وَمِنْهُمْ اُمِّيُّونَ لَا يَعْلَمُونَ الْكِتَابَ اِلَّٓا اَمَانِيَّ وَاِنْ هُمْ اِلَّا يَظُنُّونَ
وَمِنْهُمْ اُمِّيُّونَ لَا يَعْلَمُونَ الْكِتَابَ اِلَّٓا اَمَانِيَّ وَاِنْ هُمْ اِلَّا يَظُنُّونَ
İsim cümlesidir. Ayet atıf harfi وَ ile 75.ayete وَقَدْ كَانَ فَر۪يقٌ مِنْهُمْ matuftur. Matuf ile matufun aleyhin hükümde ortak olduğunu belirtir. İkisi arasında tertip (sıra) olduğunu göstermez. Vav ile yapılan atıfta matuf ile matufun aleyh yer değiştirebilir. (Arapça Dilbilgisi Ayetlerle Nahiv Bilgisi)
مِنْهُمْ car mecruru mahzuf mukaddem habere mütealliktir. اُمِّيُّونَ muahhar mübteda olup ref alameti و ' dır. Cemi müzekker salimler harf ile irablanır.
لَا يَعْلَمُونَ cümlesi اُمِّيُّونَ ‘ nin sıfatı olarak mahallen merfûdur.
لَا nefy harfi olup olumsuzluk manasındadır. يَعْلَمُونَ fiili, نَ ‘un sübutuyla merfû muzari fiildir. Zamir olan çoğul و 'ı fail olarak mahallen merfûdur. الْكِتَابَ mef’ulün bih olup fetha ile mansubdur.
اِلَّٓا istisna harfidir. اَمَانِيَّ müstesna munkatı’a olup fetha ile mansubdur.
Cümle atıf harfi وَ ile مِنْهُمْ اُمِّيُّونَ ‘ye matuftur. اِنْ nefy harfi olup olumsuzluk manasındadır. Munfasıl zamiri هُمْ mübteda olarak mahallen merfûdur. يَظُنُّونَ cümlesi mübtedanın haberi olarak mahallen merfûdur. اِلَّٓا hasr edatıdır.
يَظُنُّونَ fiili نَ ’un sübutuyla merfû muzari fiildir. Zamir olan çoğul و 'ı fail olarak mahallen merfûdur. يَظُنُّونَ ‘nin iki mef’ûlüde mahzuftur. Takdiri, يظنّون الأباطيل حقّا şeklindedir.
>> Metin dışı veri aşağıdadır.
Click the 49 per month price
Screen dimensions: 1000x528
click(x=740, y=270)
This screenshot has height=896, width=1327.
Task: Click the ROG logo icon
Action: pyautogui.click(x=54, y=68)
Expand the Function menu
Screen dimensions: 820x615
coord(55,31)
Varlıkları niteleyen kelimelere “sıfat” denir. Arapça’da sıfatın asıl adı “na’t” (النَّعَت) dır. Sıfatın nitelediği isme de “men’ut” (المَنْعُوتُ) denir. Sıfat ile mevsuftan oluşan tamlamaya “sıfat tamlaması” denir. Sıfat tek kelime (isim), cümle ve şibh-i cümle olabilir.Ve sıfat birden fazla gelebilir.
Sıfat mevsufuna dört açıdan uyar: Cinsiyet, Adet, Marifelik - nekirelik, İrab.
Sıfat iki kısma ayrılır:1. Hakiki sıfat 2. Sebebi sıfat. Bir ismi doğrudan niteleyen sıfata “hakiki sıfat”, dolaylı olarak niteleyen sıfata da “sebebi sıfat” denir.
1- Hakiki sıfat ; 1. Müfred olan sıfatlar 2. Cümle olan sıfatlar olmak üzere ikiye ayrılır.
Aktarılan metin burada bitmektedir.